**Required work:** Copy the records from the line with "is (600, 400)." to the line with "I want to click", replacing "screenshot" with "image" and keeping everything else the same. Leave out the pictures.

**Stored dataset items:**
# # #

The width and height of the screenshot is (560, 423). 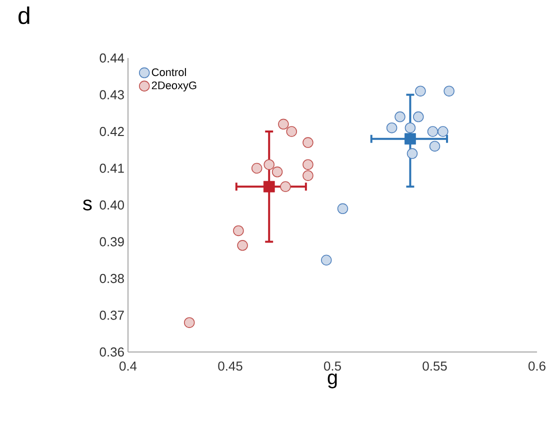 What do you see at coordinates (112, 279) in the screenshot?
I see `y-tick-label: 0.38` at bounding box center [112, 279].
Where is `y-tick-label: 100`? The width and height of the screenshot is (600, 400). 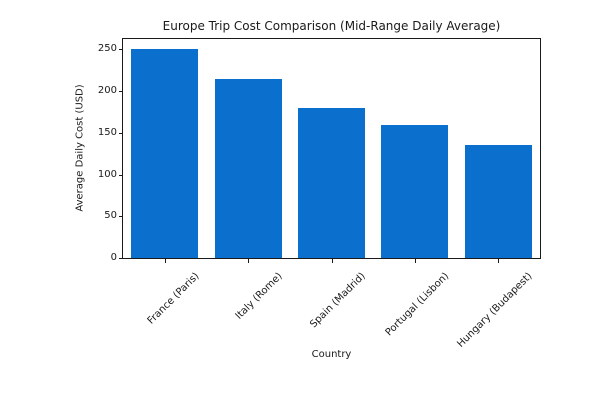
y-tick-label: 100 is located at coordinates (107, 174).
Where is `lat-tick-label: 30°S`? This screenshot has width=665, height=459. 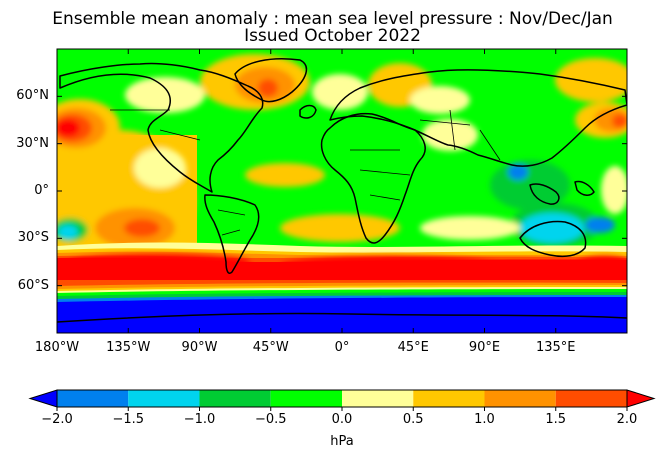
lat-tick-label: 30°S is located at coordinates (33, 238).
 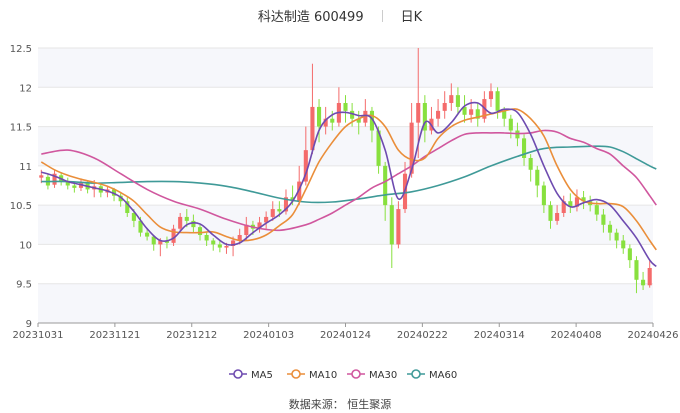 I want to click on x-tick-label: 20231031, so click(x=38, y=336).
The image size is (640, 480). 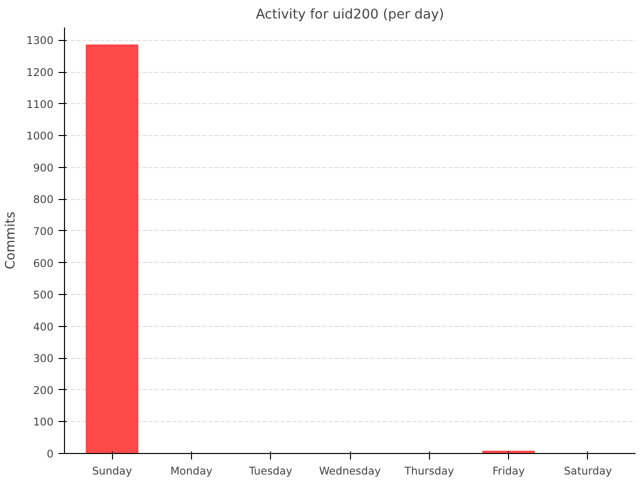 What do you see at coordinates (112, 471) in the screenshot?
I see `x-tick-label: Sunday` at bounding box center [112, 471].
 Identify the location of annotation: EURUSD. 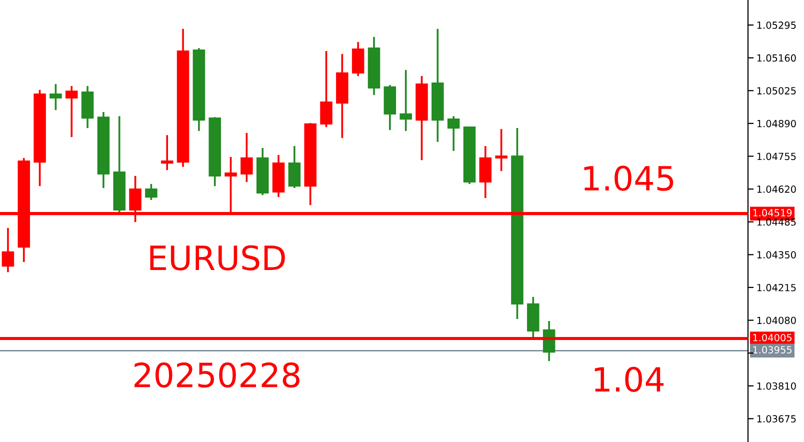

# # #

**The completed task:**
Where is `y-tick-label: 100`? The width and height of the image is (600, 400). 
y-tick-label: 100 is located at coordinates (107, 174).
Where is `lat-tick-label: 30°S`? This image has width=665, height=459. 
lat-tick-label: 30°S is located at coordinates (33, 238).
  I want to click on x-tick-label: 20231031, so click(x=38, y=336).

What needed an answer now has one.